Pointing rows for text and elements
---------------

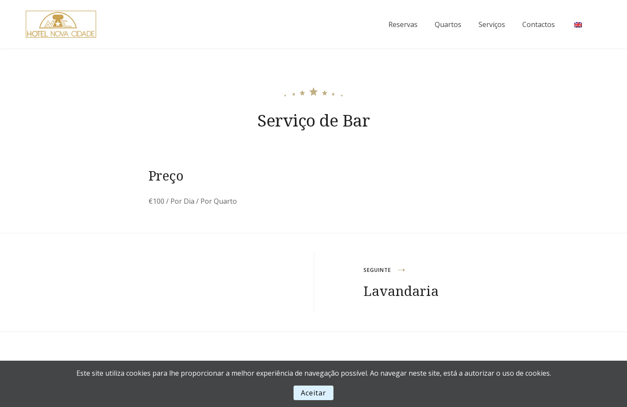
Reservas (403, 24)
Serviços (492, 24)
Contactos (538, 24)
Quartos (448, 24)
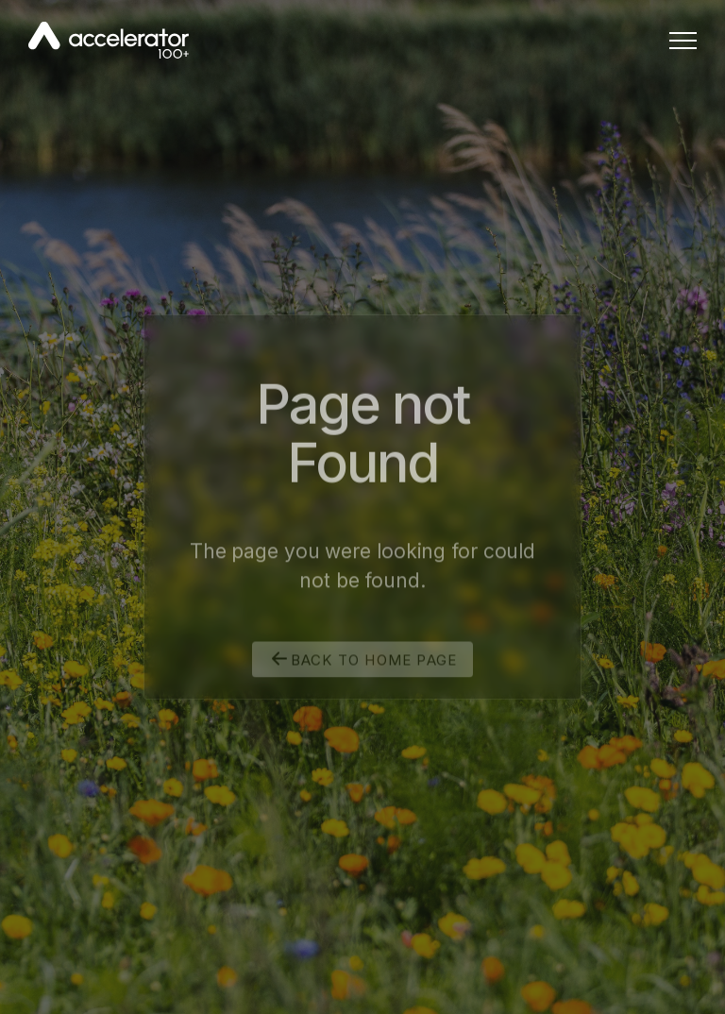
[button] (683, 40)
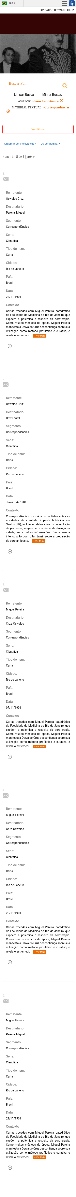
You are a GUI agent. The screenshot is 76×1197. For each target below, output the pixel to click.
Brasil (13, 3)
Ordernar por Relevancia (20, 143)
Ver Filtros (38, 129)
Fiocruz (12, 10)
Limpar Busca (24, 94)
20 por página (51, 143)
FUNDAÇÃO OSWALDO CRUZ (57, 10)
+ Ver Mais (39, 335)
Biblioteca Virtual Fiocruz (32, 25)
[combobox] (38, 86)
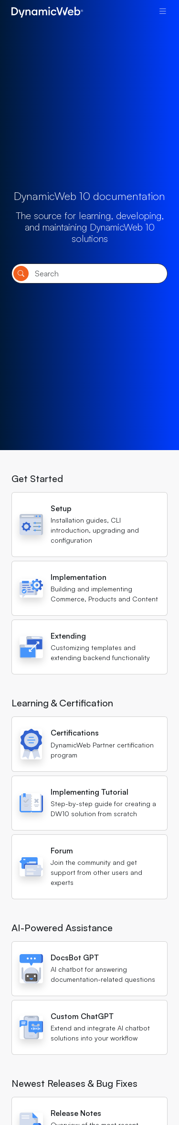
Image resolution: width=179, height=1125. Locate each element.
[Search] (89, 273)
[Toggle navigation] (163, 11)
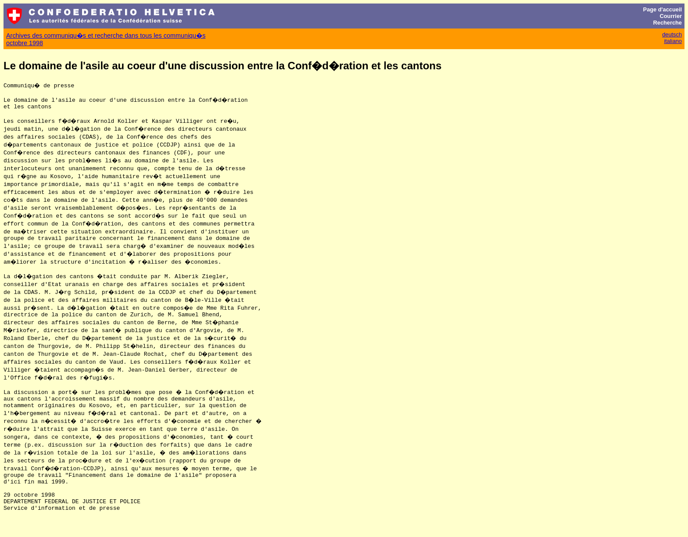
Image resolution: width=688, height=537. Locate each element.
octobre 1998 (24, 43)
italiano (673, 41)
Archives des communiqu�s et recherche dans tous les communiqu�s (105, 35)
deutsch (672, 34)
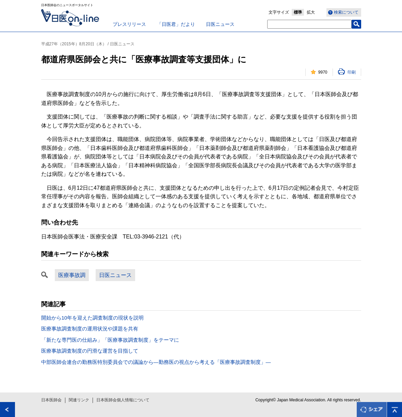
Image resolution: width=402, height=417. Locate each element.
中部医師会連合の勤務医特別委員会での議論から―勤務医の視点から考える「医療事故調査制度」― (156, 362)
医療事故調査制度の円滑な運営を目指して (89, 351)
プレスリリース (129, 24)
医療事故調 (71, 275)
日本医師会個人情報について (122, 400)
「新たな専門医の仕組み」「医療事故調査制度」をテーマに (110, 340)
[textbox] (309, 24)
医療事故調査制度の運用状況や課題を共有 (89, 328)
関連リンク (79, 400)
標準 (298, 12)
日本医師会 (51, 400)
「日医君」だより (176, 24)
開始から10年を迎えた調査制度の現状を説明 (92, 318)
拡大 (311, 12)
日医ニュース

---------------

## [What you will do]
Scale the coordinates in the answers by 2.25, rounding each result to a whole number with halves going up, and write out everything from the line containing "[Toggle navigation] (163, 11)" down to the line containing "[textbox] (309, 24)", requests included but without the pictures. Leave every number outside the answer coordinates unchanged.

## [Final result]
[Toggle navigation] (367, 25)
Image resolution: width=688, height=537. Locate each element.
octobre 1998 (54, 97)
italiano (1514, 92)
Archives des communiqu�s et recherche dans tous les communiqu�s (236, 79)
deutsch (1512, 77)
Image resolution: width=402, height=417. Locate each element.
中部医師会連合の勤務医特別委員会での議論から―勤務医の視点から考える「医療事故調査制度」― (351, 815)
医療事故調査制度の円滑な運営を目指して (200, 790)
プレスリリース (290, 54)
医療事故調 (160, 619)
日本医師会個人情報について (275, 900)
「新たな専門医の仕組み」「医療事故調査制度」をテーマに (248, 765)
[textbox] (695, 54)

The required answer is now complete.